Can’t Stereotype My Thing: M.I.A.’s Arular Turns 20

Despite her controversies then and now, the British singer/producer’s debut feels like a relic of a more innocent age in pop.

Can’t Stereotype My Thing: M.I.A.’s Arular Turns 20

Early press around the M.I.A. who made Arular tended to paint her as a sort of human moodboard, a graphic designer with an eye for provocation and more connections than musical talent. That narrative would seem to ignore the fact that her idle experiments with the Roland MC-505 groovebox yielded some of the beats of the century, but if even the low-tech polyglot splutter of this now 20-year-old record didn’t give the lie to this narrative, the qualities that made her detractors skeptical early on are now pretty much a given in today’s pop industry. As the web democratizes the making of music, it’s not as shocking as it was 20 years ago that a serious and important musician could function as much as a curator of ideas, sounds and aesthetics as a performer or instrumentalist. In assembling both the skeletons of her songs and the roster of collaborators that would sketch them out—most famously Diplo, her then-boyfriend—Maya Arulpragasam tapped into everything that was exciting about pop music in its freaky, free-for-all 2000s.

M.I.A. was among the first generation of performers to find fame chiefly through the Internet, and her music has mirrored the seasons of the web in an uncanny way. In the 2000s, there was a sort of pervasive optimism about the ease with which music could be disseminated, legally and otherwise, and what it could mean for the development of pop. Arular and its predecessor, Piracy Funds Terrorism, which wedded that album’s unreleased vocal tracks to beats recycled from pop hits past and present, embodied this fuck-all mashup spirit. 2008’s sharper, stranger Kala took this angle even further, but by 2010’s em>Maya, concerns about surveillance and violation of privacy in the Facebook age were seeping into her work. M.I.A. is a tinfoil Trumpist now, leading to embarrassing appearances in the news followed by choruses of commenters saying that “Paper Planes” was the only good thing she ever did. That’s not true, but like Justin Timberlake and Drake, she seems fated to live out the rest of her career as someone vaguely lame.

-.-.-

> [Tasks to complete]
(a) Please list every musician other than M.I.A. who is named in the Arular retrospective.
(b) Write the next paragraph of the Arular retrospective, picking up after its final sentence.

> [Dataset excerpt]
-.-.-

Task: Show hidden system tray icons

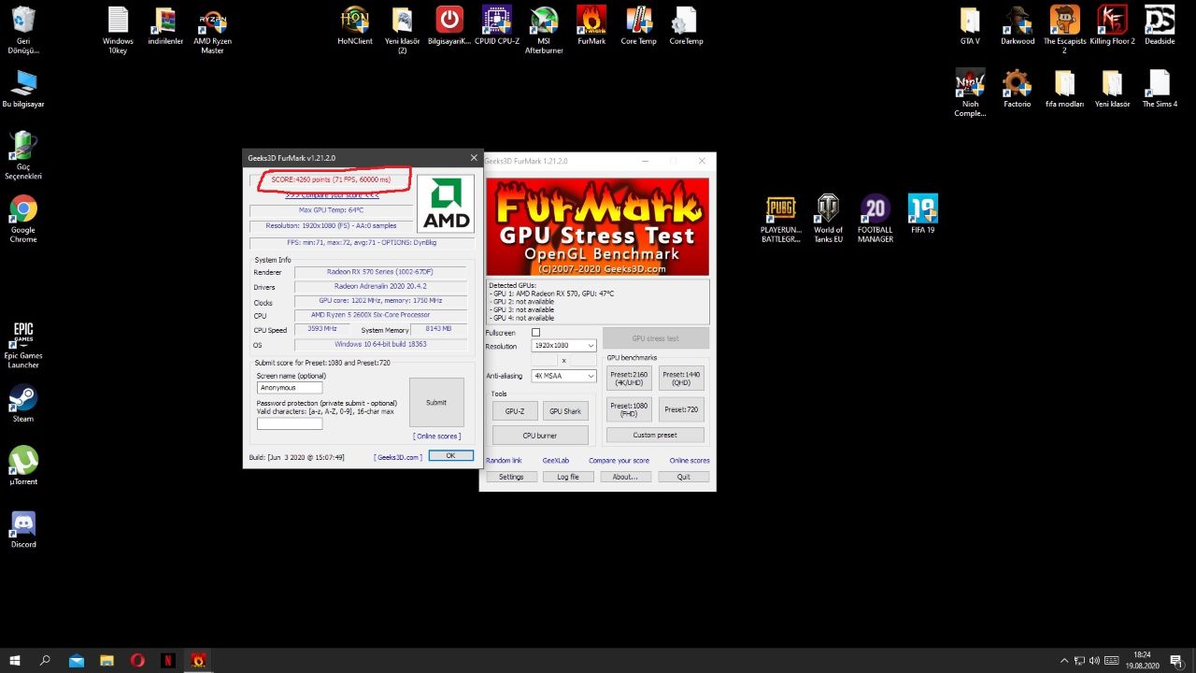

-.-.-

> [Results for each task]
(a) Diplo, Justin Timberlake, Drake

(b)
I’ve played M.I.A.’s older music for a lot of people, and the most common reaction is shock: not necessarily that they didn’t know that she had a ton of great music other than her contribution to the Pineapple Express soundtrack, but that they didn’t know how anti-pop she was, how outré she could be sonically. Small wonder she was so often compared to Missy Elliott, whose collaboration with Timbaland on 1997’s Supa Dupa Fly helped kick open the door for arguably the most sonically experimental era of chart pop ever. The music on Arular is a barrage of videogame lasers, grime polyrhythms, girl-group chants and cheap synth horns, with Arulpragasam pattering in a slangy and knowing London deadpan. The idea is for it to sound like something you’d hear issuing from a boombox in a foreign country. It sounds like some kind of regional dance music you might stumble across in the most fervent music-nerd corners of the Internet, without being especially regional at all (save for its reflection of London’s multicultural nightlife).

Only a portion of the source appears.